Once the Artesian and Manufacturing Bottling Company, the museum is located right where Dr Pepper was bottled at the turn of the twentieth century.  A portion of the first floor recreates both Morrison’s Old Corner Drug Store where Alderton served the drink.

Dr. Pepper is now marketed and sold by the Dr. Pepper Snapple Group, so it’s not surprising that the museum also has memorabilia from other soda brands like Orange Crush and 7 UP.

The museum’s third floor is dubbed the Free Enterprise Institute.  Aside from a few sayings by Adam Smith, visitors will not find the history of capitalism here.  Rather, the bulk of the exhibits are about W. W. “Foots” Clements.  Clements rose up through the Dr.

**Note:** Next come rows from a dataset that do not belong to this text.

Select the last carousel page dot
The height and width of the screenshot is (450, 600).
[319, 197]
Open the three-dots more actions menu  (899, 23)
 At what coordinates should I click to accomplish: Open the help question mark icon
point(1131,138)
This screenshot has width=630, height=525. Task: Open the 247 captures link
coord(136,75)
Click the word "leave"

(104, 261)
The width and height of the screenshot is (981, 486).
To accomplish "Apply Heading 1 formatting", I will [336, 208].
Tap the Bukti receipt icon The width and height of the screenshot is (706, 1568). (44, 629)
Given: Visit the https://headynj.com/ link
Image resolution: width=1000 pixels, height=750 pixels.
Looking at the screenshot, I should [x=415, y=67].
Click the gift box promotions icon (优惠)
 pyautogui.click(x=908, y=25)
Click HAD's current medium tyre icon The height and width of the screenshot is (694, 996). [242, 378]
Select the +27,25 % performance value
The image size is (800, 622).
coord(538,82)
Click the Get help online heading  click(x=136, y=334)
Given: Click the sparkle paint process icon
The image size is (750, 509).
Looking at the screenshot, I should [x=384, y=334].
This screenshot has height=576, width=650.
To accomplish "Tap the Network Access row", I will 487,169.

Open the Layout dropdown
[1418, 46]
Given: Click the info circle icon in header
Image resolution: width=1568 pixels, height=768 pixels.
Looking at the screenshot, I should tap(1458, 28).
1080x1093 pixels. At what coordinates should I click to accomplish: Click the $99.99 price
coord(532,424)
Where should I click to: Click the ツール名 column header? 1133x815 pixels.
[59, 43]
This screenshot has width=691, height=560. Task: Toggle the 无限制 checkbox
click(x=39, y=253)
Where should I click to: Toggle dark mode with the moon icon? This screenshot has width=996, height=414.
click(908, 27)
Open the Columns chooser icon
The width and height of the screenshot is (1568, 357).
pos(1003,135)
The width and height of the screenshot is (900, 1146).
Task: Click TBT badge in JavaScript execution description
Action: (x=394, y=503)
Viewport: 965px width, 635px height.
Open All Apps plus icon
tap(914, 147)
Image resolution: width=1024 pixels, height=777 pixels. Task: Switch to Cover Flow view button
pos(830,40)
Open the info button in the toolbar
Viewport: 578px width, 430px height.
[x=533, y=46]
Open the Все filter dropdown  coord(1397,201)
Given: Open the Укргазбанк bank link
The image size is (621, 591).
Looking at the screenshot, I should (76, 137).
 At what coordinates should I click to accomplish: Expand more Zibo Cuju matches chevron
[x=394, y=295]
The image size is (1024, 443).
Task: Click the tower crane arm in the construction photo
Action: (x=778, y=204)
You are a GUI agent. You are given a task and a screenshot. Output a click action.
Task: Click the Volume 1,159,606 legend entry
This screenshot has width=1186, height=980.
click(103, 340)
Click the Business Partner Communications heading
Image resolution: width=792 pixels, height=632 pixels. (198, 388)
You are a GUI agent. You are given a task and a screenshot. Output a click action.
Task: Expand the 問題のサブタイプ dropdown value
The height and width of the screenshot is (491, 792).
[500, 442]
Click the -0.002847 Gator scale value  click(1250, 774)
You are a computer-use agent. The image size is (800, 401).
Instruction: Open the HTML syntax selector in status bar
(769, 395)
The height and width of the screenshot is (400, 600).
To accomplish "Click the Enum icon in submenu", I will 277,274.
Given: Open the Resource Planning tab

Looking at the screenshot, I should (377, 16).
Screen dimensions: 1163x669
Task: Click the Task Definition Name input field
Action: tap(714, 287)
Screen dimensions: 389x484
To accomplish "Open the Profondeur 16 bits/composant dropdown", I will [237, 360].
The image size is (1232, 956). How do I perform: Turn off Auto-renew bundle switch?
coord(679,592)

Pepper ranks from delivery man to CEO.

Be sure to get your Dr. Pepper at the soda fountain before you leave.  Served hot (yes, hot) or cold, the drink is mixed from syrup and carbonated water, much like it would have been served by Dr. Alderton in 1885.

The Dr. Pepper Museum and Free Enterprise Institute (300 South Fifth Street, Waco) is open Monday to Saturday from 10 a.m. to 4:15 p.m., and on Sunday from noon to 4:15 p.m.  Admission is $8 for adults and $5 for children.

Texas Rangers Hall of Fame Museum

Formed in 1823 by Stephen Austin as a defense force to protect settlers, the Texas Rangers loom larger than life in our imaginations.  The Texas Ranger Hall of Fame Museum is dedicated to the finest of these lawmen.  The first Texas Rangers were farmers committed to frontier defense.  It was after the Civil War that Texas Rangers shifted to law enforcement and tracking down “bad” guys.

The Texas Rangers Hall of Fame recounts the tales of many of its most famous rangers, like Captain William McDonald whose reputation made him known as the “man who would charge hell with a bucket of water.”  The museum tells the tales of these men with factual accounts, artifacts and anecdotal tales.

It’s the tales that are the most fun, like the one about McDonald  – A frontier town hosting a prize fight sent a plea to the Rangers for help keeping the peace.  The town fathers were appalled when one single Ranger, McDonald, arrived.  McDonald is purported to have responded, “You only got one prize fight.  You only need one Ranger.”

While few in number, these western lawmen figured prominently in keeping the peace including resolving border issues with Mexico from 1870s through early 1900s, and it’s the Rangers Texas turned to hunt down bootleggers and gangsters in the 1920s and 1930s.  It was a Texas Ranger, Frank Hamer, who tracked down and shot the famed gangsters Bonnie and Clyde in 1934.

Most of the museum focuses on real Texas Rangers, but one section is dedicated to our fictional heroes.  An exhibit, complete with biography, tells the tale of the Lone Ranger who captured the imagination of many young boys from 1933 and onward.  Dozens of movies have been about the Texas Rangers not to mention several TV series like Walker Texas Ranger whose reruns entertain us today.

A 45-minute film about the Texas Rangers’ history is well worth the time, and runs throughout the day in the museum theater.

The Texas Rangers Hall of Fame Museum (100 Texas Range Trail – I-35 exit 335B, Waco) is open seven days a week from 9 a.m. until 5 p.m.  Admission is $7 for adults and $3 for children.